(Some records)
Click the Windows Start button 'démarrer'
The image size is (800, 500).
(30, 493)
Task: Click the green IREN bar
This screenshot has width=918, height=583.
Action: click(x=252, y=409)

◆ What to do
Reproduce every one of the records above verbatim, line for line.

◆ Finished exercise
Click the Windows Start button 'démarrer'
The image size is (800, 500).
(30, 493)
Task: Click the green IREN bar
This screenshot has width=918, height=583.
Action: click(x=252, y=409)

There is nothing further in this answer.